Port Grande, a prospective multi-phase logistics park in the heart of the largest inland port in the country, is soon to become a reality as the company and the city finalize a deal for a 30-year tax increment reinvestment zone.
Majestic Realty Co., the country’s largest privately-held industrial and portfolio developer, plans to make the project the epicenter of South Texas trade and even the epicenter of all North American trade as they expect for Mexico’s dominance in various industries like manufacturing to grow in the coming years and decades. The 2,000-acre project would be the largest construction project by the company in terms of acreage.
This prospective partnership comes after years of negotiations between the company and city.
Majestic Realty has had a presence in Laredo for over 20 years. Six years ago the company purchased the former Mercedes Benz testing track off mile marker 13 and went on to build phase 1 of the Port Grande project.
Tom Simmons, a development partner and vice president at Majestic Realty, said Port Grande was a new challenge for the company. “Majestic has been focused on cross-border real estate for the past decade after seeing the shift in investment patterns from Asia-Pacific to the United States and Mexico after seeing the new USMCA and NAFTA 2.0,” he said.
According to Simmons, most of all their negotiations have centered on the City of Laredo, but they are also talking with Webb County. City Council has preliminarily approved of the tax deal, but nothing has been presented to the Commissioners Court yet.
The proposed logistic park falls under the City of Laredo’s District VI, represented by Councilmember Dr. Marte Martinez, who was one of the main proponents of the project.
Martinez noted that this is an industry-sponsored project. The company came to the city and proposed this partnership, where the city would put aside a portion of the developer’s taxes over the
term of the agreement in order to reinvest into the infrastructure and public improvements needed in the development process.
The project will allow the City of Laredo to finally compete with their true direct competitors, Martinez said.
“Competitively speaking, we wanted to compete with the Los Angeles, the Houstons and the New Yorks, which are the ports that we actually compete with. So these are the kind of deals that they actually do,” Martinez said. “The negotiations were done through a team of management, the economic department director along with our legal department and directly with the leaders of Majestic that are in charge of the project.”
The project will expand the warehousing space in Laredo for all the goods that come into the largest inland port in the country. Majestic plans to attract new businesses to the area and to create both direct and indirect jobs with the project.

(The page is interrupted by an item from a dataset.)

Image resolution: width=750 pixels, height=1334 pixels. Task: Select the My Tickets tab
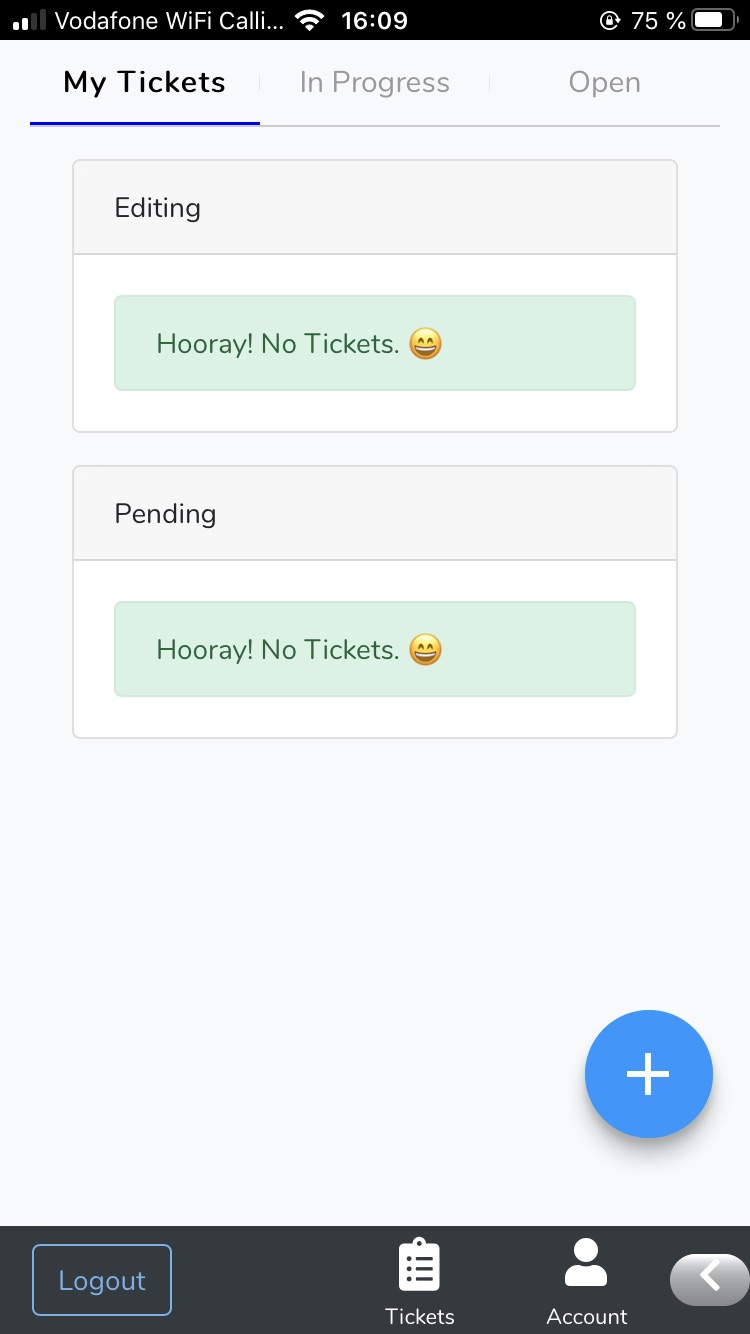[x=145, y=83]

According to Simmons, the project will help bring many of the multinational and Fortune 500 companies that have yet not arrived to Laredo. Since Majestic
Realty already has many of these companies in their portfolio, Simmons expects for these new companies to come to the area. They will also work in marketing the Laredo area heavily to make this happen, he said.

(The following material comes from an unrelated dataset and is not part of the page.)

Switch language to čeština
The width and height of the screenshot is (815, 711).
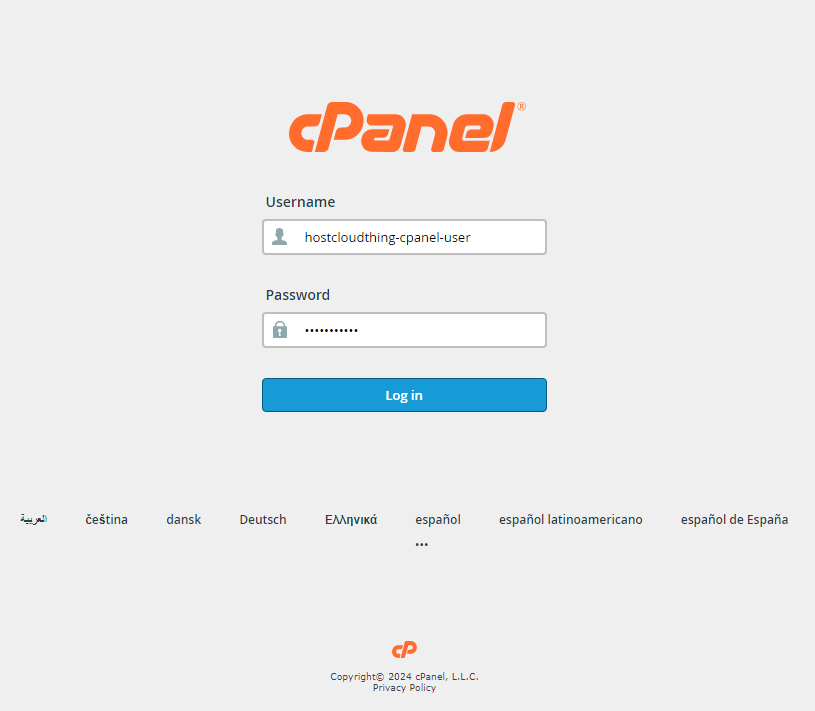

“We have been there in Laredo for 20 years and the projects that we began are already still ongoing,” Simmons said. “We have happy tenants there and businesses that have been creating jobs and tax revenues … for decades, and we will continue to do that. The market will tell us how fast we can get it done. I think we will be pleasantly surprised with the increase of Mexico trade in the coming decades.”
In total, 10,000 permanent jobs are expected to be created by the time the project is fully completed in 30 years, according to a company hired by Majestic to estimate potential job creation. Simmons states that these 10,000 jobs do not include the temporary construction jobs that will be created.

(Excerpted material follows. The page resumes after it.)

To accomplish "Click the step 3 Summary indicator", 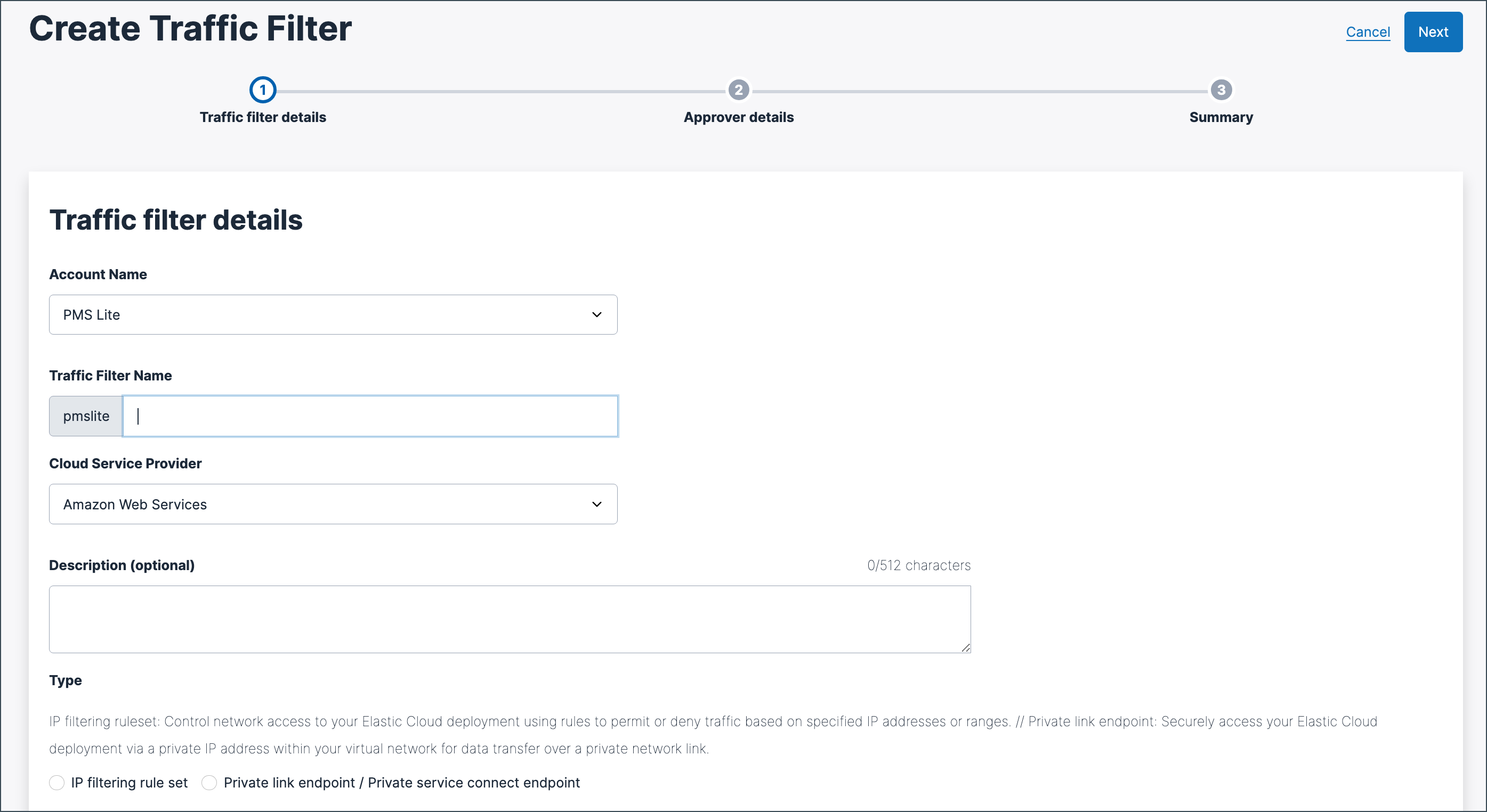I will pos(1221,90).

Martinez believes this project will help Laredo’s economy recover and grow following the pandemic. Because international trade has done well following the initial COVID- 19 shutdowns last
year, Laredo’s leaders have been reminded of this industry’s importance to the area. That and job creation are why Martinez and other council members have supported the project.
Teclo Garcia, the city’s economic development director, notes that there will be secondary job creation as well — perhaps in the form of more restaurants, hotels or a diesel mechanic facility.
“Those people then earning those paychecks, then will spend their money in town or maybe buy a home or buy appliances for their place or maybe even buy a vehicle. You never know, but this is all induced activity that this project will help get going,” Garcia said.
Ultimately, Simmons, Martinez and Garcia agree that Laredo is one of the most important ports in the North American region and that this project will only cement that reality and finally showcase the might of Laredo’s footprint in the trade industry.
Martinez states that one of the biggest legacies that he wants to leave behind whenever he finishes his time on council is to leave
the distinction that Laredo is a premier port area.
“Laredo needs to understand who it really and what we really represent. Let’s think big and make big decisions that put us strategically on the map,” he said.
Simmons agrees that Laredo is worthy of more notoriety.
“I think that even Laredo often does not realize how big of a deal it is,” Simmons said. “We feel strongly that as this project really starts taking hold that Laredo will kind of start to receive and understand, and the larger trade community will also get to understand as well, that Laredo is a great logistic and distribution market.”
Laredo City Council reached an agreement for the tax deal for the 2,000-acre logistics park to be created off mile 13 that will cost approximately $1 billion when finalized. The final
agreement for the project will be discussed at their meeting on Feb. 16 and then public hearings will be held to discuss the further development of the project as well.